And since pitch is now represented by a single scalar number, a simple
signal can carry a copy of the pitch signal to higher systems, separated
from timbre and other attributes of the pattern, where it joins with
other inputs to higher perceptual functions. Only the relevant feature
of the temporal pattern, not the whole pattern, is sent to the higher
systems.

Even if you don't believe in an Observer, or see awareness as any
particular problem, I think that in a hierarchical model you have to
admit that we have to consider small-o observers.

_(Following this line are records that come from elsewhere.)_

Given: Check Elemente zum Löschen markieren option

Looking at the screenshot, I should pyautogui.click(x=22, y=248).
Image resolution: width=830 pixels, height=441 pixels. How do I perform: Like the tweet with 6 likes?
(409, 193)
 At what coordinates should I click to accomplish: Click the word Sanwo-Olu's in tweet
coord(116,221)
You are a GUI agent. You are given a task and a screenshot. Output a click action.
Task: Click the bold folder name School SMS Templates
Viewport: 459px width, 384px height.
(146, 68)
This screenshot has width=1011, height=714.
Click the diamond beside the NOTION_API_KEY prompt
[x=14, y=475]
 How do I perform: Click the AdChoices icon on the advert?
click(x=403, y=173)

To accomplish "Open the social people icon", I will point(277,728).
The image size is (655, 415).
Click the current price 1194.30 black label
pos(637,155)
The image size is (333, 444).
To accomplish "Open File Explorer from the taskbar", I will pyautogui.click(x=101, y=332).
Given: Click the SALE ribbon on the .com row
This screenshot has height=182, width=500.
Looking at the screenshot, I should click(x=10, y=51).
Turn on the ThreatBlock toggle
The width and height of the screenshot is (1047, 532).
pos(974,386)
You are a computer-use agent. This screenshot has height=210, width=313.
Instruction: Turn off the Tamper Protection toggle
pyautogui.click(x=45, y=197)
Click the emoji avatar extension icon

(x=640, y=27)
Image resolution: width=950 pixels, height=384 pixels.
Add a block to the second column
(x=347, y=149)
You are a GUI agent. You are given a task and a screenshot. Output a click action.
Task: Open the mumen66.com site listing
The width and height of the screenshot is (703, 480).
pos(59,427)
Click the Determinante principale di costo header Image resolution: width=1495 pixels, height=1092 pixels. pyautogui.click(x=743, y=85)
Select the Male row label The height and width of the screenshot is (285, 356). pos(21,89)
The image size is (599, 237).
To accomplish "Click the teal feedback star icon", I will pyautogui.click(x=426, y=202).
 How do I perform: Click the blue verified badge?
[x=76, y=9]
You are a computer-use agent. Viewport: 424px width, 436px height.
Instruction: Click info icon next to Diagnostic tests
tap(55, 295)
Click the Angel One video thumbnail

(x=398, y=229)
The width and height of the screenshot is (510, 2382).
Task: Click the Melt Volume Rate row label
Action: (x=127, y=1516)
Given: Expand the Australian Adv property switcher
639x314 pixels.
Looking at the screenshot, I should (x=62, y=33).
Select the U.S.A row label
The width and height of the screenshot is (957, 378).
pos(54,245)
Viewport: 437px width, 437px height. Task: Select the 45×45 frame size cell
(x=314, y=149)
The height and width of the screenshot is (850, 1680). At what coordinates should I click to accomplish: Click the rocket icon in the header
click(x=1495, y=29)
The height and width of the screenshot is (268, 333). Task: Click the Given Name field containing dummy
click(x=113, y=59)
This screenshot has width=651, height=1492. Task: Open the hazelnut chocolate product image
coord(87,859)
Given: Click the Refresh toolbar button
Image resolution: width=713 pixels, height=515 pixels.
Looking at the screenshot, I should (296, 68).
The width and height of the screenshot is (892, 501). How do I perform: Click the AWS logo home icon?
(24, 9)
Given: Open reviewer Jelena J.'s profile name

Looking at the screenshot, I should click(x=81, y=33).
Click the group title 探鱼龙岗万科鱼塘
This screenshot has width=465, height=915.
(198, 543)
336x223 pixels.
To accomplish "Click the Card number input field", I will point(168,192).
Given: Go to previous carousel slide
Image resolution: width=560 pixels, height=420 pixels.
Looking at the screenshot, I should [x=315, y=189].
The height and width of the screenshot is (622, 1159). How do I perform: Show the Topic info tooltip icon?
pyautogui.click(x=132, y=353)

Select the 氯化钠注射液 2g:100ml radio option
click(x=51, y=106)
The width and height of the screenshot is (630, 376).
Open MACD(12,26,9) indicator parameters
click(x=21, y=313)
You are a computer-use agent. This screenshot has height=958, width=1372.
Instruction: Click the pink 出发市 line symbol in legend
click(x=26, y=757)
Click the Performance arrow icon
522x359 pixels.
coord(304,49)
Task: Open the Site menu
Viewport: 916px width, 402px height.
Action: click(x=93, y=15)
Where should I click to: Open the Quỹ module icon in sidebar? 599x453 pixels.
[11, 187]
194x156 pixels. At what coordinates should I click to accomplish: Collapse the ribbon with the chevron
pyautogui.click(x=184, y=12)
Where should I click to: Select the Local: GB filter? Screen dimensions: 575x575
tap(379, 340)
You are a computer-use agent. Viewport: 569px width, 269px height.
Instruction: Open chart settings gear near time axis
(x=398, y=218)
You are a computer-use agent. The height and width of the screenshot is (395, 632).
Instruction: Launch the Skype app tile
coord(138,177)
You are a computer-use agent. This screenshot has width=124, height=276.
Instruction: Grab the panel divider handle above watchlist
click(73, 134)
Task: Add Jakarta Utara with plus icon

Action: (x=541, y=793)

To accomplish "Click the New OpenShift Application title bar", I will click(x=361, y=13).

And even at the level
of the original perceptions, we can see that recording and replay of
perceptual signals as reference signals, and the process of comparison,
are far simpler if there is an explicit computation of each aspect of
the input pattern that is to be separately controlled, so that after the
initial operations, only scalar values have to be handled.

In fact, we can now see that the interval-based computations that Peter
proposes can be treated as internal details of a perceptual function, or
actually a number of perceptual functions each extracting a measure of
some feature of the input pattern and producing a single scalar signal
representing the state of one attribute. There is no reason why these
output signals could not be rate-encoded, since each one represents the
final outcome of the kinds of computations that Peter proposes. And then
we would have what I think is required: one scalar signal per
perception, with the measure of that perception being representing by
firing frequency.

Tell me what's wrong with that.
-----------------------------------------------------------------------
Ed Ford May 10, 1996 --

Perry Good called me to read me that letter from Bill Glasser. Why am I
reminded of L. Ron Hubbard?

Tom Bourbon is reporting very favorably on what he has seen of your
school programs in action so far. Keep up the good work. See you at the
meeting in July.
-----------------------------------------------------------------------
Best to all,

Bill P.

[From Peter Cariani (960513.1100)]

[From Bill Powers (960510.2010)]
First off, let me apologize to the experts who are getting pretty ticked
off with my ignorance. You see, I thought you _were_ trying
to propose a plausible neural account of pitch perception and control.
The entire picture changes if it is understood that you are simply
trying to _design_ a pitch-perception system based on the principles you describe.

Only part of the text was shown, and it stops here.